Are Food Shortages Around the World being Caused by Investors’ Speculation?

Saturday, February 12, 2011
By Paul Martin

World food prices have continued to rise over the past five years, creating the potential for malnutrition and starvation in the developing world, and fomenting political unrest in nations like Egypt. While some economists have blamed the price increases on growing food demand in China and India or diversion of crops to ethanol production, other experts say Wall Street is behind the problem, as commodity futures have become a fad investment…like sub-prime mortgages not so long ago.

Prices began going up in 2006, and by the following year, wheat shot up 80%, corn (maize) by 90% and rice by 320%. The surge provoked food riots in more than 30 countries, where a combined 200 million people faced malnutrition and starvation. By spring of 2008, food prices declined back to their previous levels, without clear explanation. Then, prices went up again in 2010, by 25%.

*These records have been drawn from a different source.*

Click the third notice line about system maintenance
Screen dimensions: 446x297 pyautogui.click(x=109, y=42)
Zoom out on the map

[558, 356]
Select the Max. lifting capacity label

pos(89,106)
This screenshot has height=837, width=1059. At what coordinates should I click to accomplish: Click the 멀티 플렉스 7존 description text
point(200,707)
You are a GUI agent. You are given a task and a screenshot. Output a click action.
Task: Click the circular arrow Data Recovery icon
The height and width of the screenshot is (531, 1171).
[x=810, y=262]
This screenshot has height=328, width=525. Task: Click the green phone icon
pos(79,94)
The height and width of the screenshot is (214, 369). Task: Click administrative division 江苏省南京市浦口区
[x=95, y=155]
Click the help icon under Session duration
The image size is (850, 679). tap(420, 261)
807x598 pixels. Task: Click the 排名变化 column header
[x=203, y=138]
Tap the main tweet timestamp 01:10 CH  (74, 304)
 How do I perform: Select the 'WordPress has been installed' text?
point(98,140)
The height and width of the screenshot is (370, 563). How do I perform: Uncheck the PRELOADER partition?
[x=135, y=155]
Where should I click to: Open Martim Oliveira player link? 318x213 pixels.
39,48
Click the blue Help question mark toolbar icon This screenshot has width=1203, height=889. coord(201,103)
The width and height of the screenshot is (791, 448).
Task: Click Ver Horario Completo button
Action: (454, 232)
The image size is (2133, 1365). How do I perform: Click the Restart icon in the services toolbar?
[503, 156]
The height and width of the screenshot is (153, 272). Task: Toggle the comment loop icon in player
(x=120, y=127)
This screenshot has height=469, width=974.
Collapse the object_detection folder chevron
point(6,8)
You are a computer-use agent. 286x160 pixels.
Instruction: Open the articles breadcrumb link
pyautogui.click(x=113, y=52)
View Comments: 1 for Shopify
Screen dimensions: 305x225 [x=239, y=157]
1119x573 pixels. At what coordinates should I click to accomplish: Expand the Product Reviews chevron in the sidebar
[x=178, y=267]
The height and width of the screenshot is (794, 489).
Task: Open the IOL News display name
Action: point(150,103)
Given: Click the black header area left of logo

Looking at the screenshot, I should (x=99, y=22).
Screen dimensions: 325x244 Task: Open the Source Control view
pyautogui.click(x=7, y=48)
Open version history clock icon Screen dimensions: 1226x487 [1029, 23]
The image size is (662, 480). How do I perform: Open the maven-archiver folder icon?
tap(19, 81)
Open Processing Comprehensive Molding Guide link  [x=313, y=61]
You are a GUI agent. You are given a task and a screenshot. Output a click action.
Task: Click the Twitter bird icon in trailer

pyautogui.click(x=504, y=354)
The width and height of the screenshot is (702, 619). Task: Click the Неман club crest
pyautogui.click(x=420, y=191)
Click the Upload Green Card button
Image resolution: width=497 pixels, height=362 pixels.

Jean Ziegler, the United Nations’ Special Rapporteur on the Right to Food, has blamed “man-made actions” for the price fluctuations. Others have specifically pointed to Goldman Sachs and other investment firms.

Last decade, Goldman began buying up wheat futures, until the market experienced “demand shock,” and investors were able to set prices to their liking. For example, hard red wheat went from trading between $3 and $6 per sixty-pound bushel to $12, then $15, all the way up to $25 per bushel in 2008, a year in which the world produced more of the grain than ever before.